Figure 4. Expression of MLDS is regulated by transcriptional regulator MLDSR.

(a) RHA1_ro02105 was identified on LDs in MLDS KO RHA1 by mass spectrometry (MS) analysis (red arrow). Gel was stained with Colloidal Blue and the band was cut for MS identification. (b) Western blot analysis of cell fractions of RHA1 WT+GFP cells using anti-Ro02105, anti-Ro05469, anti-Ro05869 and anti-GFP. CL, whole cell lysate; LD, lipid droplet; Cyt, cytosol; TM, total membrane. Gel was stained with Colloidal Blue. (c) Confocal microscopy images of RHA1_ro02105-GFP locating on LDs in WT and MLDS KO cells. The LD targeting of RHA1-ro02105-GFP was indicated (white arrows). LDs were stained with LipidTOX Red (red). Scale bar, 5 μm. (d) RHA1_ro02105-GFP located on LDs in WT and MLDS KO cells by western blot analysis of cell fractions of vector, WT and MLDS KO cells. Gel was stained with Colloidal Blue. (e) The transcriptional level of MLDS in RHA1_ro02105 KO and OE cells was measured.
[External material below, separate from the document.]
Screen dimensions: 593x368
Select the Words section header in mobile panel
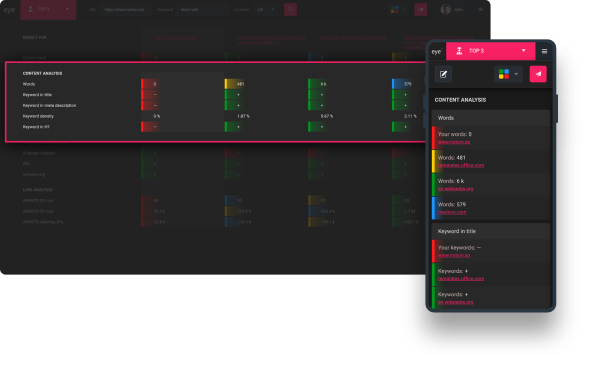point(491,118)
Data represent mean±s.e.m., n=3. **P<0.01, two-way ANOVA. (f) The protein level of MLDS in RHA1_ro02105 KO and OE cells was measured. The arrows indicate MLDS and MLDSR-GFP. The bar graph at bottom represents the relative total protein content in the lanes through quantification using Image J software.